Overview of 7TM receptors involved in the control of ghrelin secretion directly at the ghrelin cell level. (A) Overview of expression of 7TM receptors involved in control of hormone secretion in FACS-separated ghrelin-hrGFP positive cells (Y-axis) versus expression in ghelin-hrGFP negative cells (X-axis) isolated from gastric mucosa (see Figure 1 and text for details). Receptors stimulating ghrelin secretion are marked in green, receptors inhibiting ghrelin release are marked in red, receptors functionally tested without effect on ghrelin secretion are marked in black and receptors not tested functionally are marked in gray. (B) Schematic overview of the 7TM receptors judged to be either stimulating (in green to the right) or inhibiting (red or orange to the left and top) ghrelin secretion directly on the ghrelin cell.

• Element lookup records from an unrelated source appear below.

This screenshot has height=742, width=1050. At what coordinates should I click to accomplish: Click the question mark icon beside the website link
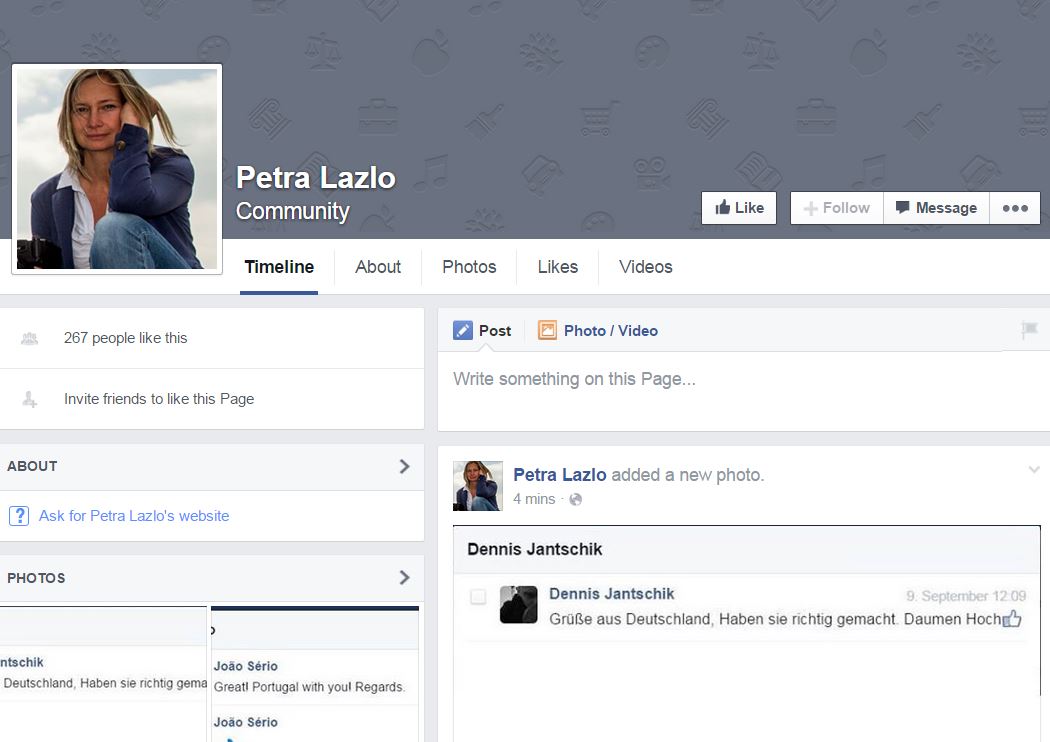click(20, 516)
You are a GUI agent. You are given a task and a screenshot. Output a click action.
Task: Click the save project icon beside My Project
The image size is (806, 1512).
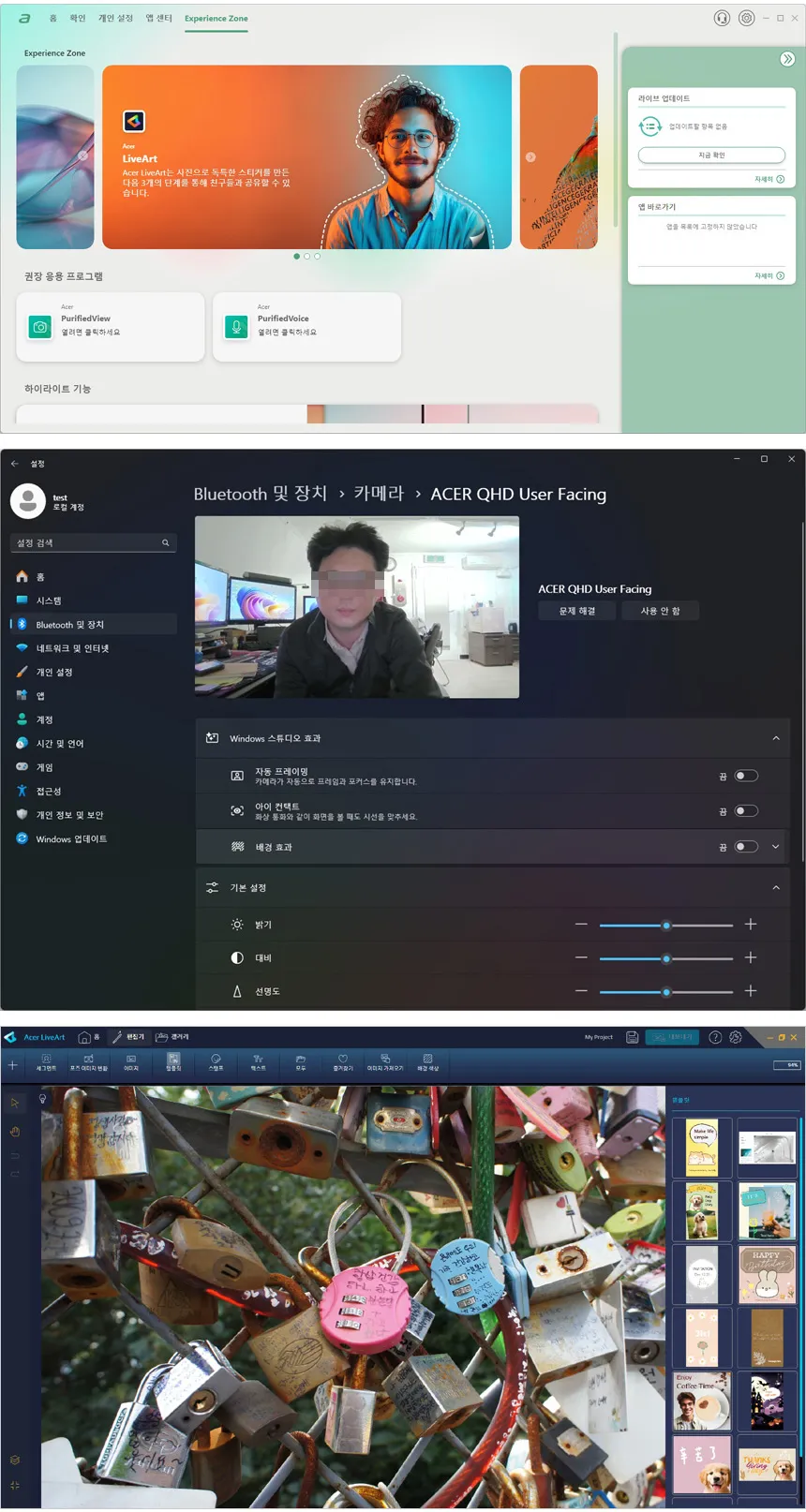point(633,1037)
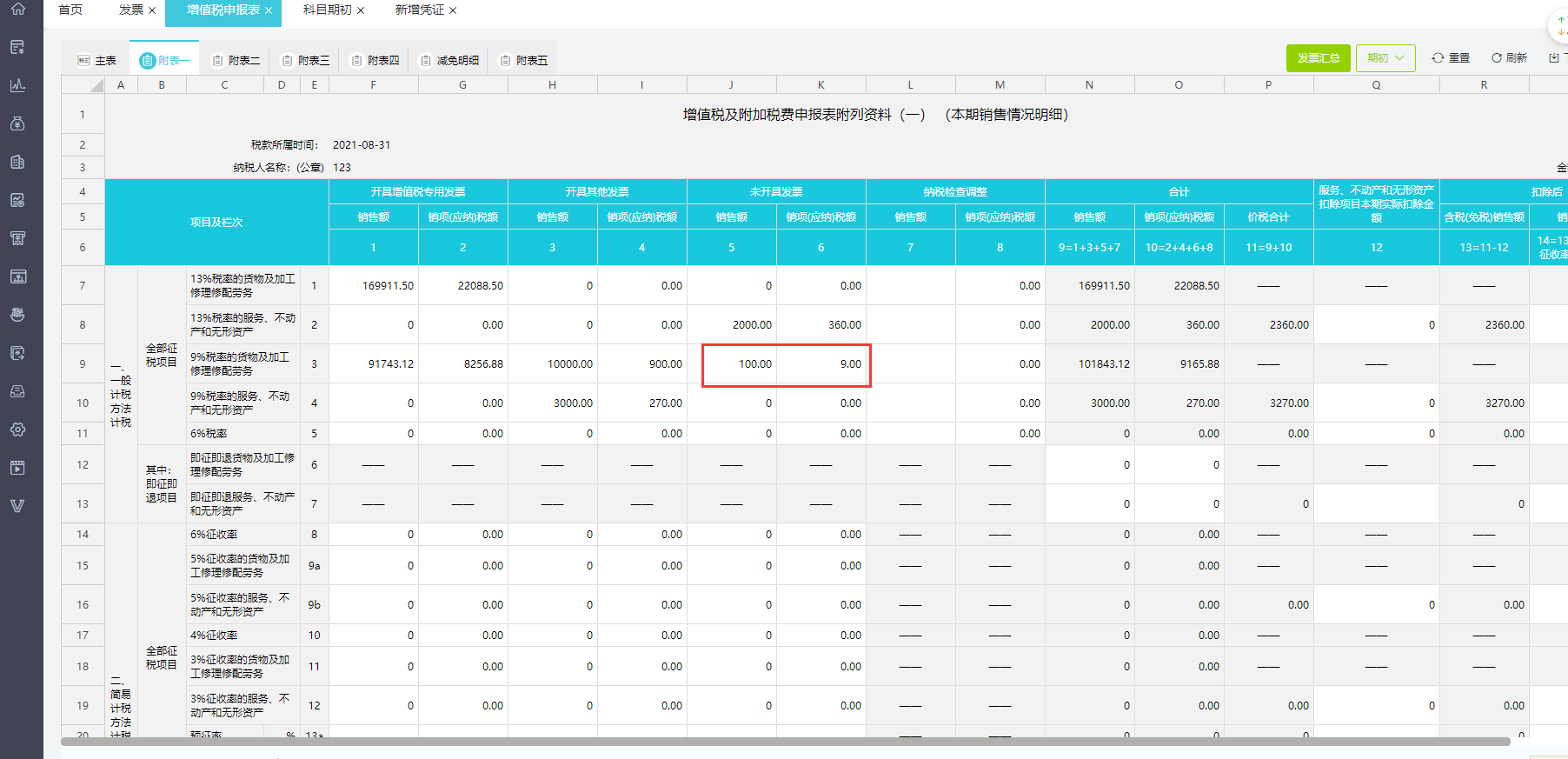Switch to the 附表二 sheet tab
Screen dimensions: 1568x759
coord(236,61)
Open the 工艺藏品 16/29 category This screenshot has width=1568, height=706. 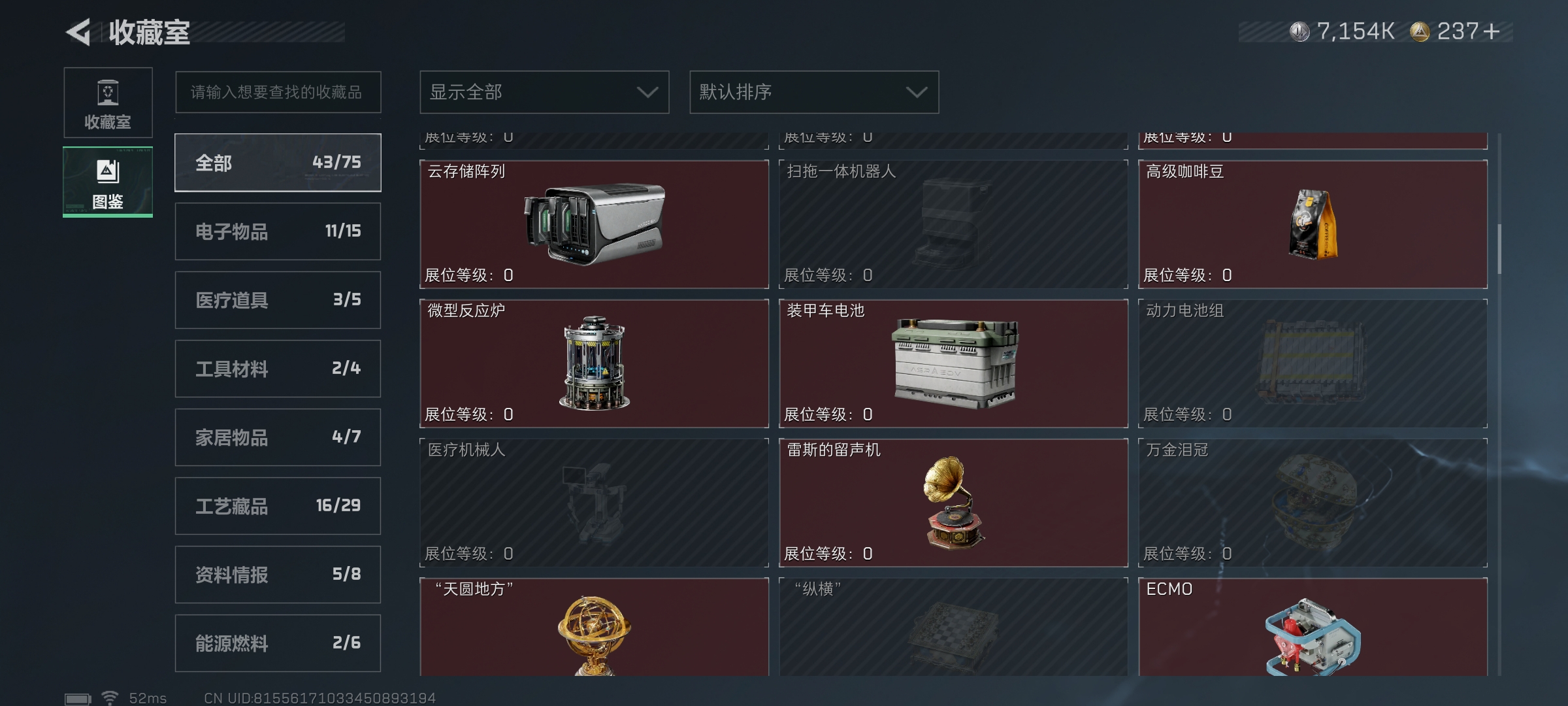[278, 506]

The main signaling pathway (Gα_s or Gα_i) employed by each of the receptors in the ghrelin cell is indicated inside the receptor in black. No Gα_q-coupled receptor effectively stimulating ghrelin secretion was identified but some receptors are known to be able to signal through Gα_q and stimulate secretion in other cell systems (indicated in orange). Main endogenous ligands are indicated for each receptor.